リアル人事小説:部下を持つ 12
予定されていた面接開始時刻になり、東口の挨拶も早々に、いきなり2対10の面接が開始された。
山田は、横浜支社長との事前の打ち合わせ通りに、交互に全員に対して質問した。しかし1つの質問に対し10名が回答する形式では、回答していない学生の待ち時間が長い。用意された「学生生活で力を入れたことや思い出について」という意図不明な質問に対しては、学生たちも用意してきた回答を語った。
部活動やサークル、アルバイトについて語る者、幼少期からから現在までを遡る者、母親への感謝の想いを語りながら思わず涙する学生もいた。これでは、どの学生がうちに相応しいのか見えない。そればかりか、面接の運営という観点からも、全員に順番が回ってくる前に時間切れとなってしまう。山田は、本来であれば目の前の回答者に注力すべきことは理解しているが、どうしても回答者以外の9名に目が行ってしまった。特に回答直後の学生ではなく、間の空いた学生に目が行く。彼らからは、この面接形式は不効率だよな~、早く終わりにしたいな~といった心の声が発せられているようだった。
2つ目の質問が終わるころ、時間にして30分経過のタイミングで、山田はこの空気感に堪えられず、思わず全員に向かって面接のスタイルを変えることを宣言した。
「えーっと、ちょっといいですか、みなさん。
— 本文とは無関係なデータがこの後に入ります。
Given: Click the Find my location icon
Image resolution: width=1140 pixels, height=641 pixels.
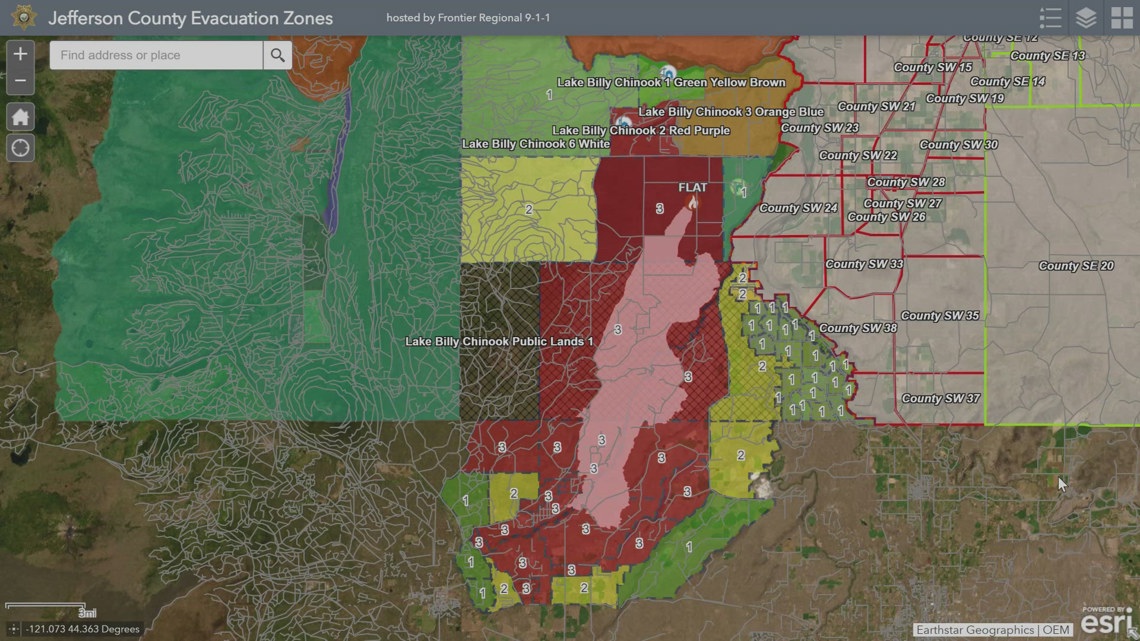Looking at the screenshot, I should pyautogui.click(x=20, y=148).
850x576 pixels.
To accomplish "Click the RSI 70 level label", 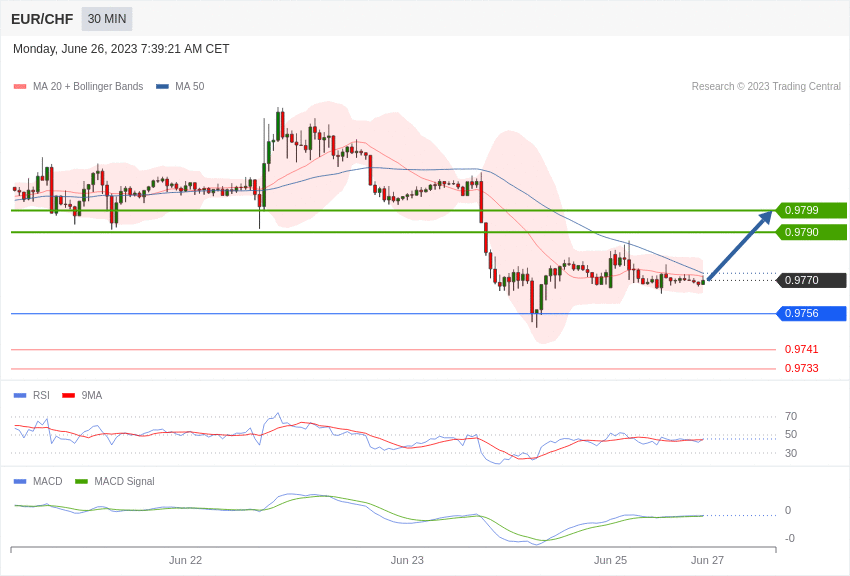I will 791,417.
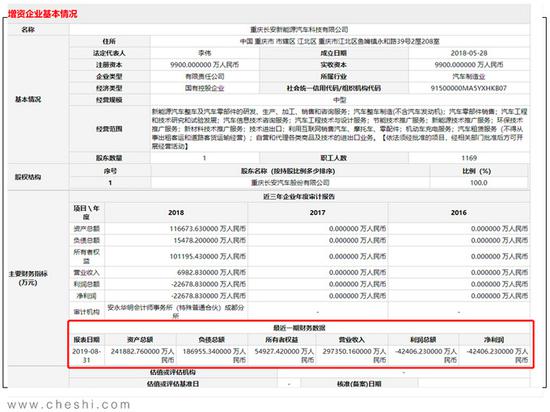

答えてくれているかたは一生懸命ですが、それ以外のかたは暇ですよね。ごめんなさいね。こんな面接の形式では眠くなっちゃいますよね。面接の形式を変えます。ここからは、まず10名のみなさんに1つずつ質問をしてもらいます。いいですか、1つですよ。質問は今から配る紙に書いてください。できるだけ端的に書いてください。1分で書いてください。書き終わったら回収します」
東口と横浜支社長は、山田の突然の方針変更を黙って見ているだけだった。気を利かせた伊丹が、あわててA4用紙を配り始める。学生も山田の発言が、東口や横浜支社長との打ち合わせなく独断だったことを察知し、この流れに身を任せた。そして、この場では、遠慮のない質問が歓迎されることを感じ取った一部の学生に引っ張られ、残された面接時間で6名程度の学生の個性を判断できるところまで持っていくことができた。